Similarly when we think about real-world data sets with everolimus, we’re seeing about 4 to 5 months. So certainly, that’s a good option that we can see. I showed you the data for oral SERD with everolimus with imlunestrant and everolimus. That was 16 months. Granted, it’s a Phase I with 42 patients, but it does seem like maybe with an optimal endocrine backbone and everolimus, we might actually see something good. And it’s reasonably tolerated. Our definition of this is a toxic drug has also evolved, right? When everolimus was approved in 2012, we said it's such a toxic drug, it’s such a terrible drug to give. Now after 3 drugs, we think that’s the easiest, in my mind, to give. Because the stomatitis can be handled with the dexamethasone mouthwash. We’re not seeing crazy hyperglycemia. We’re not seeing crazy diarrhea. We’re not seeing crazy rashes. It’s really become an easier drug. And so everything is so relative.

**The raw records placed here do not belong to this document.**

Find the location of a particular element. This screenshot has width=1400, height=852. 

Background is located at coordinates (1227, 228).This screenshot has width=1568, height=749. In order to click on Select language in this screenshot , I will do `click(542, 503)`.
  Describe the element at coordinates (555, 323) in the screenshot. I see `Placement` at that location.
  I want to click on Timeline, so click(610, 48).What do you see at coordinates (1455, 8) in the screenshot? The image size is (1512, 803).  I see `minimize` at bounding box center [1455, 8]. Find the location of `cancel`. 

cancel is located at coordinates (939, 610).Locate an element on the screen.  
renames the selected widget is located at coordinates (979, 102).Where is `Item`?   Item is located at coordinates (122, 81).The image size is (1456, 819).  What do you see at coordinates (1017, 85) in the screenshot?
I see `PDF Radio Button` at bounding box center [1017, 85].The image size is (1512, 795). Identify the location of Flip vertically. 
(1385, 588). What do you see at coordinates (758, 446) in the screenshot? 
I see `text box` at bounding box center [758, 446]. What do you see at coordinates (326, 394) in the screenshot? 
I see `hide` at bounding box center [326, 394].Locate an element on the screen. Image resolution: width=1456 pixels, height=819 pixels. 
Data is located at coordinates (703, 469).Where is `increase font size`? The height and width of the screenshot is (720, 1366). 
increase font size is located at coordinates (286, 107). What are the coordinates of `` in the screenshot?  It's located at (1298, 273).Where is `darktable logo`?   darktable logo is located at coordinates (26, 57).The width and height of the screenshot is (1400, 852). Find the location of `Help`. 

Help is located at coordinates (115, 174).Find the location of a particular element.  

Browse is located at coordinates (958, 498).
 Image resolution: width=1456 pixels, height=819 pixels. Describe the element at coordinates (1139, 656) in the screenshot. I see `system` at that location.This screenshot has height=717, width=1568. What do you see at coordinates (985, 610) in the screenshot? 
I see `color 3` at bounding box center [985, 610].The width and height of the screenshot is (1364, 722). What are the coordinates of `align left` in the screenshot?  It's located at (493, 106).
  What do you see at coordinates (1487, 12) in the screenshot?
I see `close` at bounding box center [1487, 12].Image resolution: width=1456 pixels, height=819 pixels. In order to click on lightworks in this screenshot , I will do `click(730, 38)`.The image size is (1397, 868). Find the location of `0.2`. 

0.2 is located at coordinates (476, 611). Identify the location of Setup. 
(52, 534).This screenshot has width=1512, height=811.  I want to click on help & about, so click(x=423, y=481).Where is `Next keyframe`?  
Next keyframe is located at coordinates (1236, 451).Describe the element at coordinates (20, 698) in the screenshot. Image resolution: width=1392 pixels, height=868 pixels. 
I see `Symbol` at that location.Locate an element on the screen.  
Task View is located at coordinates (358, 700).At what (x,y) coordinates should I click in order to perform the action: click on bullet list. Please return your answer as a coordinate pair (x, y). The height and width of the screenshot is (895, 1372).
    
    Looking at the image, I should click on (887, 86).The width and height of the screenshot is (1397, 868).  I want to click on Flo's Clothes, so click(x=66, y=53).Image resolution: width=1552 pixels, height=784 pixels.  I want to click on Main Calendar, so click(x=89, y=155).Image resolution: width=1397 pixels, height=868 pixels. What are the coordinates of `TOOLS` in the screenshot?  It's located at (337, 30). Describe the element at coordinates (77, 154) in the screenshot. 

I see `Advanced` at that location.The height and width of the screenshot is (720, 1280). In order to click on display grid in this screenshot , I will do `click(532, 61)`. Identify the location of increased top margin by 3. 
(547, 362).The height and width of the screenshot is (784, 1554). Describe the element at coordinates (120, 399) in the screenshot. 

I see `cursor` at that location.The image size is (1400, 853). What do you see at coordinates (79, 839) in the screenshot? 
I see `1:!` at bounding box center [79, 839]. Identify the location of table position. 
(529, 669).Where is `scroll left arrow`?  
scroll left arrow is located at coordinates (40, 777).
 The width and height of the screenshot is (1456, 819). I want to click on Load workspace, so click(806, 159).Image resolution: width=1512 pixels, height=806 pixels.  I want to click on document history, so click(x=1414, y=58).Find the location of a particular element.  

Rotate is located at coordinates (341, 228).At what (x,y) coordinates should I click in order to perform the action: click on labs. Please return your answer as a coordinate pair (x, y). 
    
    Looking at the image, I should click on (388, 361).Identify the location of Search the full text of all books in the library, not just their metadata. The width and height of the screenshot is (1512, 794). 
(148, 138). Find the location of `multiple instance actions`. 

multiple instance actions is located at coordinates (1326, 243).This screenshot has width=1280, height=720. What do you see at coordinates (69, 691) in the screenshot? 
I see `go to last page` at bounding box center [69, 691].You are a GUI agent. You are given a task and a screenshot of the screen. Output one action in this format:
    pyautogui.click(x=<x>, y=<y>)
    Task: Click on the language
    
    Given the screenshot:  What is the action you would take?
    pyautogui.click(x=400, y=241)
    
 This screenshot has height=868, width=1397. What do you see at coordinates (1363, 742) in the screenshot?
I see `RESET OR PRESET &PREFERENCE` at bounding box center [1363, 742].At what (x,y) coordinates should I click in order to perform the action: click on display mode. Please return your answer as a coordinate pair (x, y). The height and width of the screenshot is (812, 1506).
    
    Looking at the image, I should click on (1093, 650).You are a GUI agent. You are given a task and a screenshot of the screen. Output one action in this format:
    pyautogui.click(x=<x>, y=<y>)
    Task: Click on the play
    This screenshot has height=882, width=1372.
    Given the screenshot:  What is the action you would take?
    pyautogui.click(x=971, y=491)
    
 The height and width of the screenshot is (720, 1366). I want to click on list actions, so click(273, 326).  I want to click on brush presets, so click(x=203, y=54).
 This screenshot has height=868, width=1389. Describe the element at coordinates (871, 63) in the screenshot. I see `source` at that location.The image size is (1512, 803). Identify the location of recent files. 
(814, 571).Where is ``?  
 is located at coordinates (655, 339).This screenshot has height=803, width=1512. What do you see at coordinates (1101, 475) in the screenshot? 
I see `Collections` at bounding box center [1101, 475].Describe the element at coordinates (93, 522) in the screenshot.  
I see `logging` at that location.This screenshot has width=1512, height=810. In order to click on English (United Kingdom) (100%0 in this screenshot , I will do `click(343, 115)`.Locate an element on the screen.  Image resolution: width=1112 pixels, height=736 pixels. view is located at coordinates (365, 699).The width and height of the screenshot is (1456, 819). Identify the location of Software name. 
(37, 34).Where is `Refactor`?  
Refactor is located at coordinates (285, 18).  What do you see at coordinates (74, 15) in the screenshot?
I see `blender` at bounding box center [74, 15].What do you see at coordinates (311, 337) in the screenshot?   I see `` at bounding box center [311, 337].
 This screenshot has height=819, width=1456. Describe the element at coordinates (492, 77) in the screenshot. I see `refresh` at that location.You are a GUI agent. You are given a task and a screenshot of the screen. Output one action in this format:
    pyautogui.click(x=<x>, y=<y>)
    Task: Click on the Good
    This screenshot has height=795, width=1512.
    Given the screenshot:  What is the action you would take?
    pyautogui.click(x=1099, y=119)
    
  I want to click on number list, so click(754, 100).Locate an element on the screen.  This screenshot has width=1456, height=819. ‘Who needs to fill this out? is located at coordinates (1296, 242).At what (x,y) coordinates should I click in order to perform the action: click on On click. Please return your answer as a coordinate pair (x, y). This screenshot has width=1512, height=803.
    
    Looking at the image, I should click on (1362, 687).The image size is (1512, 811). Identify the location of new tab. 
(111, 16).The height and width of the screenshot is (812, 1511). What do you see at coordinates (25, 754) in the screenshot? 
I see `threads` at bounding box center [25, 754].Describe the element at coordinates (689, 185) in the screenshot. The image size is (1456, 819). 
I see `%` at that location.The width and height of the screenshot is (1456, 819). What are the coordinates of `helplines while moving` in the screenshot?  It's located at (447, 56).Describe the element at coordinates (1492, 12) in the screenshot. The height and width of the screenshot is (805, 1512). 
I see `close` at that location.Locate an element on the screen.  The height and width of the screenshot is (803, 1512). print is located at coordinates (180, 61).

The CDK4/6 data beyond progression is an interesting signal. MAINTAIN is a Phase II study that did show a signal of 5.2 months in patients who continued endocrine-based approaches. But switch of endocrine partner to fulvestrant, switch of CDK from palbo to ribo, and we did see 5 months. We’re waiting for post-MONARCH and EMERALD-3 to solidify that approach with abemaciclib. So we might have many other tools under our belt beyond the 2-month PFS with fulvestrant that we can offer our patients that meaningfully delay chemotherapy. So I think there is still hope, there is still good data that will help us continue this treatment paradigm of what we have been doing just with different combinations.

DR LOVE: Although it is interesting now that I look at this graphic here, 4 people said they would give capecitabine and skip second-line therapy, so even in that situation. I just want to pick out a couple other scenarios here. This one I thought was very interesting. PIK3.

DR JHAVERI: Nobody wants to give alpelisib anymore.

DR LOVE: That’s what I’m saying. I think the answer to this question was different a few months ago, right?

DR JHAVERI: It was, absolutely.

DR LOVE: This was the classic case to get people to say alpelisib. And now, only 1 person says it. Any thoughts about it? I guess this is related to tolerability, right?

DR JHAVERI: Absolutely.

DR LOVE: It’s all about tolerability.

DR JHAVERI: All about tolerability. Alpelisib data set in SOLAR-1 was 6% CDK4/6 patients that had seen CDK. We had BYLieve, which was a nonrandomized Phase II study that gave us 7 months with alpelisib post-CDK. But the only prospective Phase III data set we have is with capiva, which gave us 7.2 months, but it’s the distinct toxicity profile. Very little hyperglycemia Grade 3, 2% with capivasertib I think is the biggest point that people are going to hope to justify for offering this therapy. That’s why you’re seeing this bias amongst all of us who did this survey.

DR LOVE: This concludes our program. Special thanks to Dr Jhaveri, and thank you for listening. This is Dr Neil Love for Oncology Today.